Crimsontide
|
|
« Reply #1280 on: September 21, 2018, 06:47:23 AM » |
|
This is for an ECS system? I would put A and B in their own pools.
A trick that can help, is to reserve address space but not necessarily commit it (depends on the OS of course). That way you can reserve large sections, but not necessarily consume the memory until actually necessary.
|
|
|
Logged
|
|
|
|
oahda
|
|
« Reply #1281 on: September 21, 2018, 07:11:39 AM » |
|
Yeah, ECS. c:
Separate pools would get rid of the issue so I'll probably just do that. Decided to leave the post up just in case someone else has a different view, but I'll probably start coding as soon as I can be bothered.
Reserving without committing looks like a cool thing but since it is indeed OS-dependent and I'm targeting so many platforms, even if it's possible on all of them, it looks like I would have to manage a bunch of platform-specific functionality (unless someone has done the work for me already) and I probably don't need it since my games probably won't be huge, but good to know—wasn't aware of it before!

Given data ::
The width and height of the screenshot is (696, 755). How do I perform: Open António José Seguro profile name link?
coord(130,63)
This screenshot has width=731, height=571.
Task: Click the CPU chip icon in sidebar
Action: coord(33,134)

Task instructions ::
- 1) In the forum thread about the ECS system, what does Crimsontide suggest doing with A and B?
- 2) Transcribe everything in the forum thread from "Crimsontide" down to "until actually necessary.".

Task answers ::
- 1) Put A and B in their own pools.

- 2)
Crimsontide
|
|
« Reply #1280 on: September 21, 2018, 06:47:23 AM » |
|
This is for an ECS system? I would put A and B in their own pools.
A trick that can help, is to reserve address space but not necessarily commit it (depends on the OS of course). That way you can reserve large sections, but not necessarily consume the memory until actually necessary.